We hire a car and drive through this scenic country and stay in self-booked Airbnb accommodations throughout, except for the two nights we spent deep inside the Fiordland National Park in Doubtful Sound. The trip also involves self-catering, inspired as much by our budgetary constraints as by our dietary preferences. It is a great way to explore the country; you are not limited by the pace of other travellers as would happen in group travel. Airbnb homes in South Island seem to run on autopilot. You never get to see any human beings, neither the owner nor any caretaker. As the check-in time approaches, an anonymous SMS on your mobile gives you the code to unlock that magical door to the accommodation. The properties are invariably shipshape and squeaky clean. The kitchen is equipped with all the gadgets you would need to cook your food. The entire house is at your disposal. Nothing is locked, not even the walk-in closets bursting with the owners’ clothes. The trust reposed by the owners imposes an added sense of responsibility on you to leave the property as you found it.

We begin our trip with a tour of Christchurch, a sprawling city with huge gardens and leafy neighbourhoods. We take the cable ropeway up a hill from where we enjoy a panoramic view of Lyttleton port, the epicentre of the 2011 earthquake. Today, the port is a picture of placidity with nary a trace of the destruction. Lyttleton was the port early settlers used to reach this island. A home for the Maori for about 700 years, this natural harbour was rediscovered by Captain Cook in 1770 during his first voyage to New Zealand, on the ship Endeavour.

Franz Josef glacierNext morning, we begin our fairy-tale drive through the Southern Alps. Within minutes of leaving Christchurch, we are already in the mountains. Our destination for the day is Franz Josef glacier. The route takes us through Arthur’s Pass, a community of 60 households almost all of whom rely on tourist traffic for their livelihood.

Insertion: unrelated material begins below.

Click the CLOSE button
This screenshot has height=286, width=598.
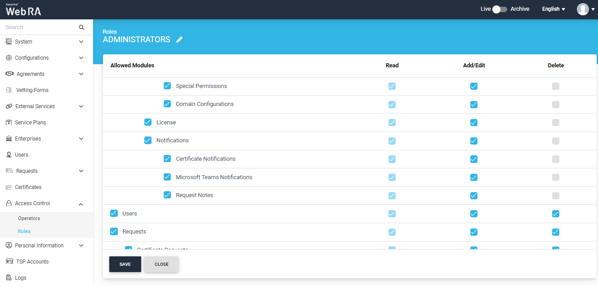tap(161, 264)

The pass is the only way out of the Waimakariri watershed into the valleys of the west coast. The area is also a national park that is home to the great spotted kiwi, the kea, the blue duck and the rock wren. After we cross the pass and enter the valley on the other side, the surf-battered stretch of craggy coastline serves up several peaks, including New Zealand’s tallest: the 3,754-metre-high Aoraki, or Mount Cook.

In Franz Josef, the town that bears the same name as the glacier, we stay at a country house with an expansive paddock and farmyard. With enchanting views on all sides of the property, we elect to spend our time outdoors chasing wekas, New Zealand’s version of wild swamphen, and watching cows come home at sunset. The trek up to the glacier can wait until the morrow.

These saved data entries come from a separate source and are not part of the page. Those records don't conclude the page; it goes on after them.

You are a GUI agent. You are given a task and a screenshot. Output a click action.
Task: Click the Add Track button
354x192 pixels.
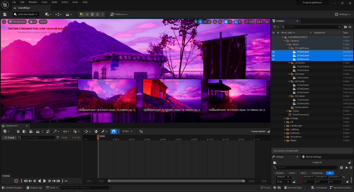[9, 138]
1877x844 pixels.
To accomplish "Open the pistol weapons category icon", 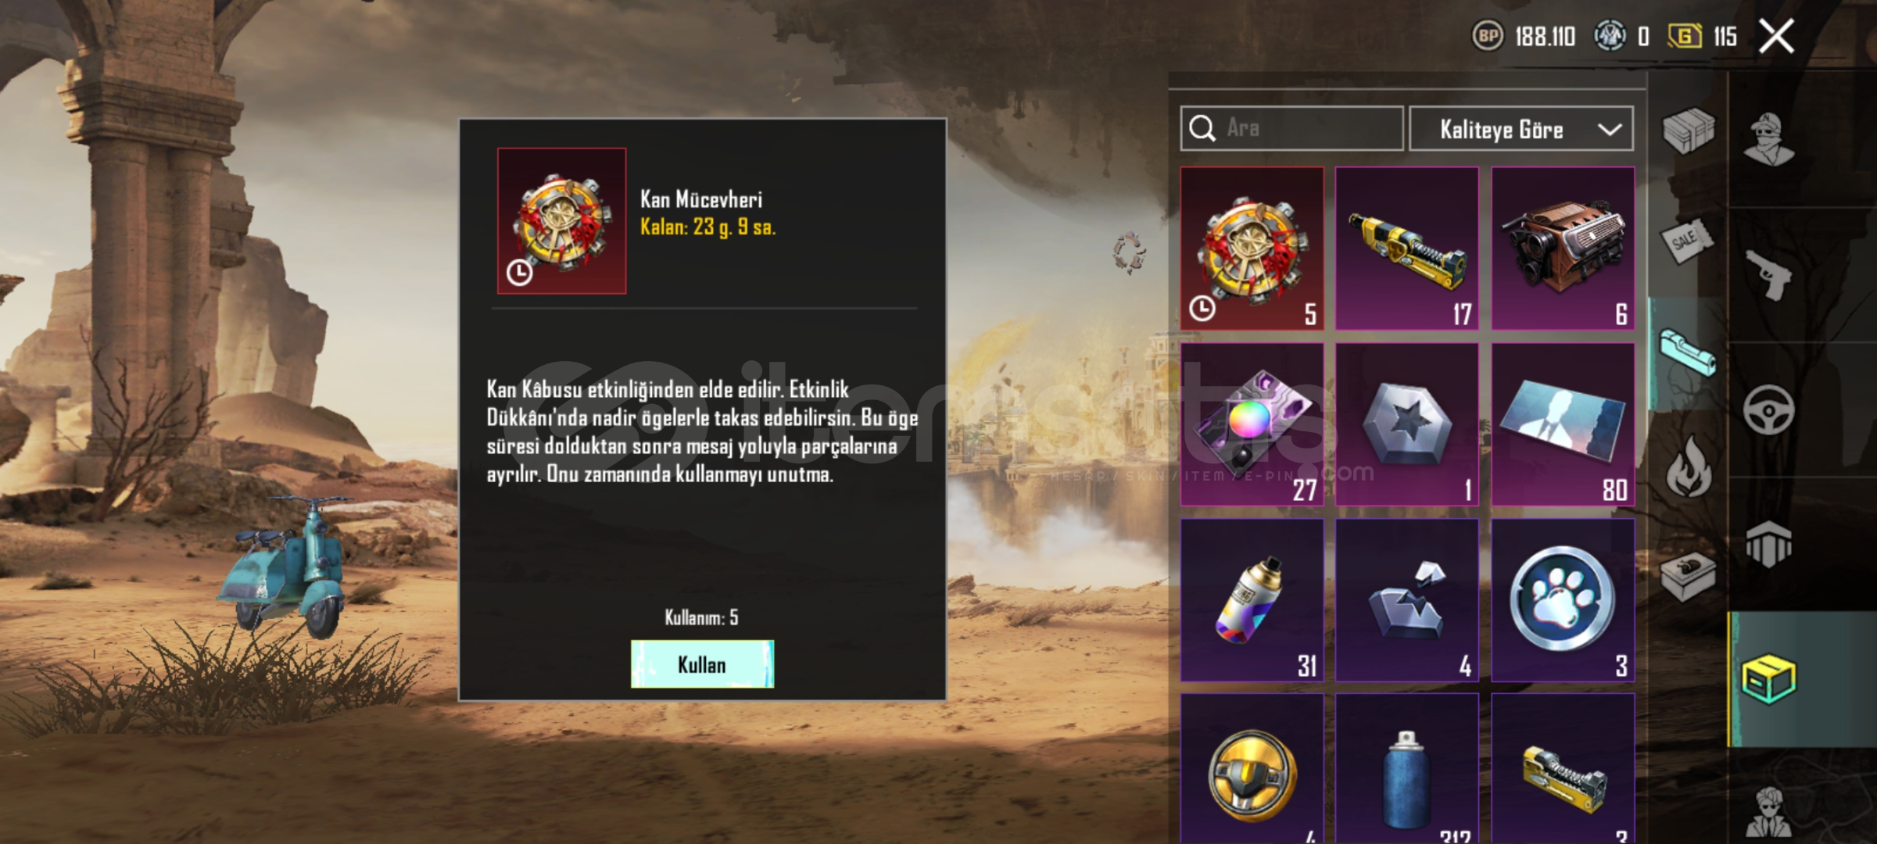I will pyautogui.click(x=1768, y=274).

The early Maori name for Franz Josef glacier is Roimata (tears of the avalanche girl). Legend has it that the tears of a Maori girl whose lover fell down a cliff froze into the glacier. Named after the Austrian emperor by an Austrian explorer who found it, the glacier has been retreating alarmingly in recent years. A five-kilometre walk from the base of the mountain on which the glacier is situated leads us to a roped-off section of the glacier that looks like slush. We stand at the foot of the glacier and take our regulation photographs. Helicopters whirr above. For a hefty sum, they will drop you on the glacier for 10 minutes and bring you back down.

The scale of things in New Zealand is designed to remind you of your own insignificance—the grandeur of the mountains, the endless expanse of the ocean, the vast meadows and the deafening silence. The one thing you will find in abundance in South Island is solitude. The macadam meanders languorously. As tyre swallows tarmac, you realise you have not sighted a single car other than your own since you set out in the morning. Nor do you see any human beings, although this is supposed to be peak tourist season in New Zealand.

The drive meanders between the coast and inland. When the sea leaves the road, the lakes take over. There are several of them at every twist and turn, and they dazzle you with their deep blue in which the peaks are reflected. The meadows and mountainsides are polka-dotted with grazing sheep. Dairy is New Zealand’s major revenue earner, alongside tourism. There are lovely walks for every level of fitness, and if you want to go tramping and camping in the countryside, be prepared to shell out as much as you would for a hotel stay in India. The Kiwis have put a price even on their wildernesses.

WanakaBut South Island offers much for the adrenalin junkie, which is perhaps why it attracts so many young visitors. Wanaka, our next destination, offers adventure seekers every excitement—hang-gliding, jet-skiing, rappelling, canoeing, skydiving, rafting, surfing, ballooning, boating, trekking, canyoning, you name it, it is on offer—for a hefty price, of course. After all, the tourist season is short and the weather can be unpredictable. You sign numerous forms indemnifying the operators of these sports against every eventuality before you undertake something as routine as boating in a lake!

Wanaka is home to numerous canyons. You are lowered into one (in a harness, of course) to explore the dark deep recesses and discover hidden secrets. Or you can go jet-skiing, splashing flecks of foam and speeding through the waves. Wanaka is spectacular, which is why it was one of the locations where The Lord of the Rings was filmed. En route, we stopped several times along to admire the vistas. In Wanaka at sunset, the sky looks like a palette on which the artist has dripped ochre and pink. We stroll along the banks of the lake and discover not one but three Indian restaurants.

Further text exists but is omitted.